Task material
┄┄┄┄┄┄

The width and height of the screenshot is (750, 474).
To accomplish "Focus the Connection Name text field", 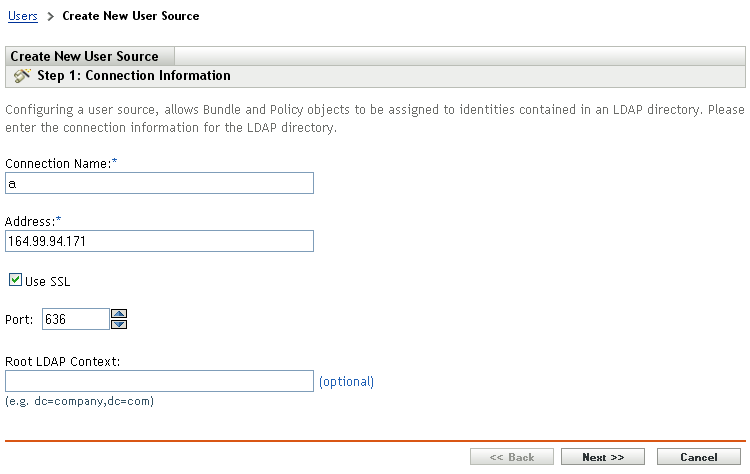I will [x=160, y=183].
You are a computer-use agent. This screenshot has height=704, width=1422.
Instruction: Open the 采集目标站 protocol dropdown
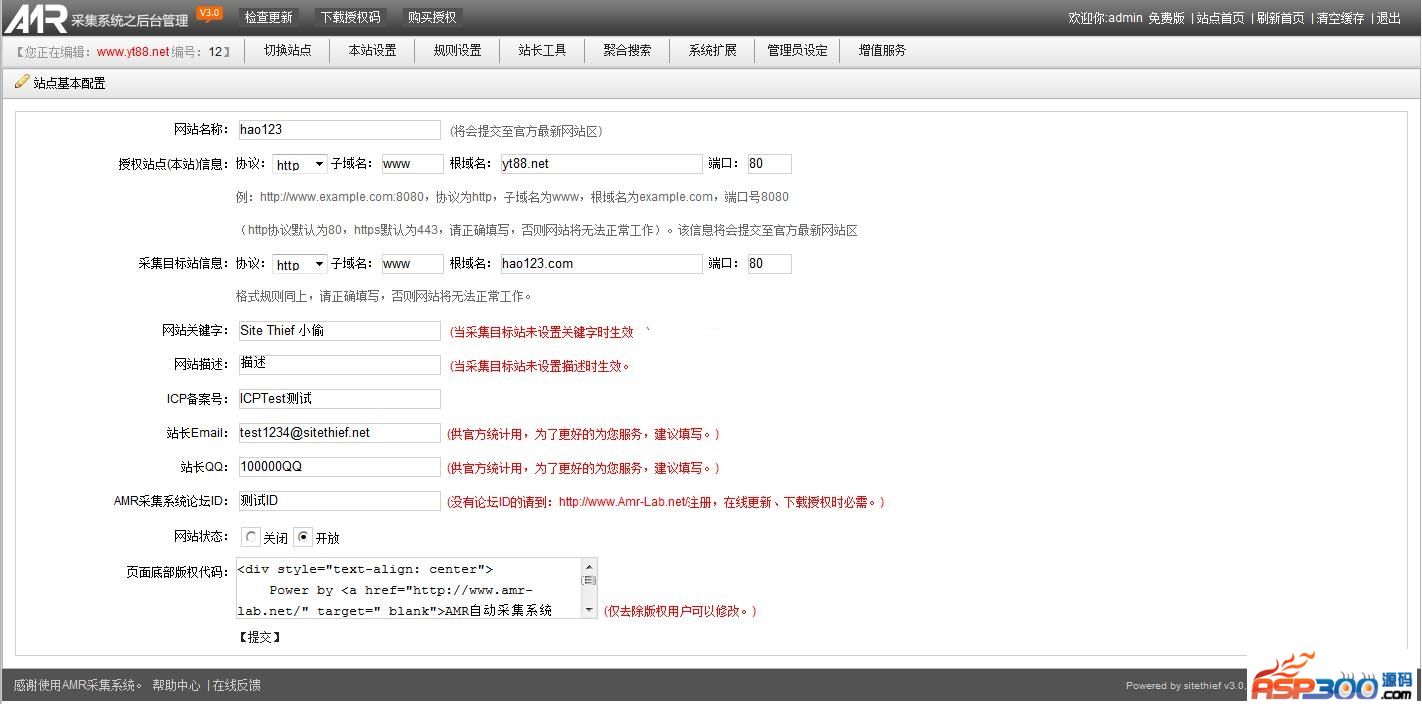point(300,264)
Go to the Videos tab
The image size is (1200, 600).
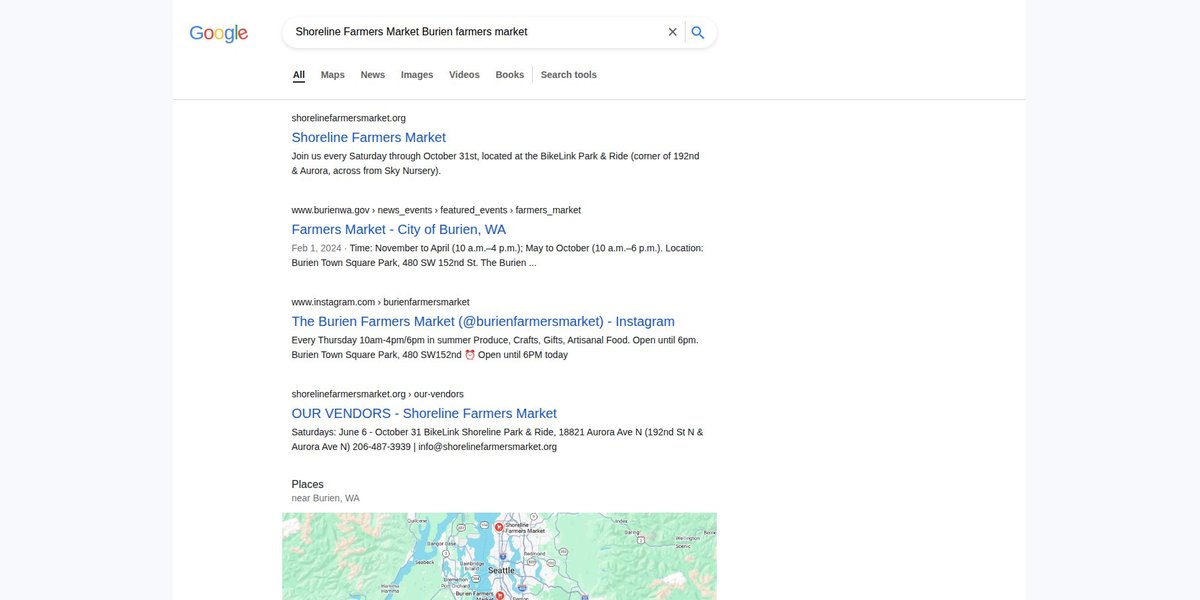coord(464,75)
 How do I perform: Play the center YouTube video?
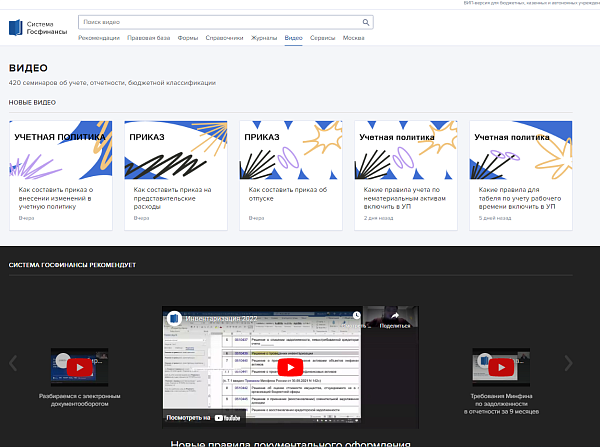pos(289,366)
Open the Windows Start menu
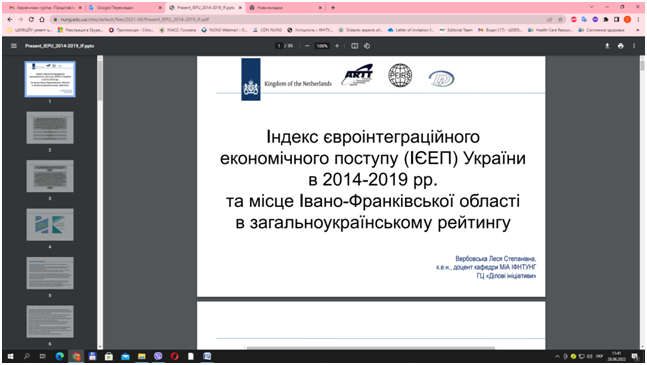The image size is (647, 365). click(x=10, y=356)
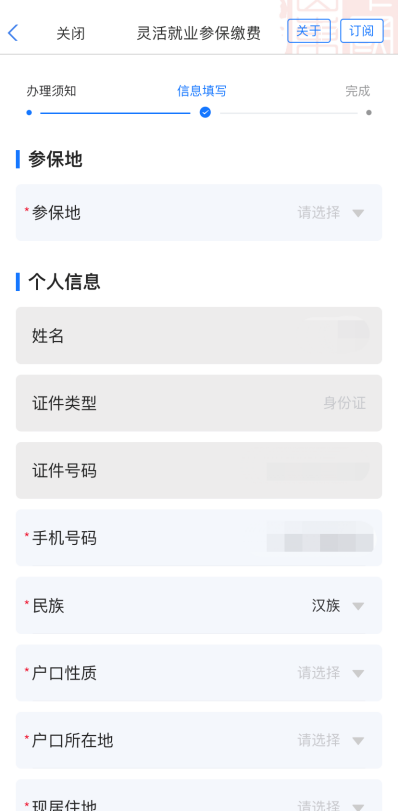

┄┄┄┄┄┄

Your goal
Count how many lines in the data above include the string "height", and write only that number.

Solution for this problem
2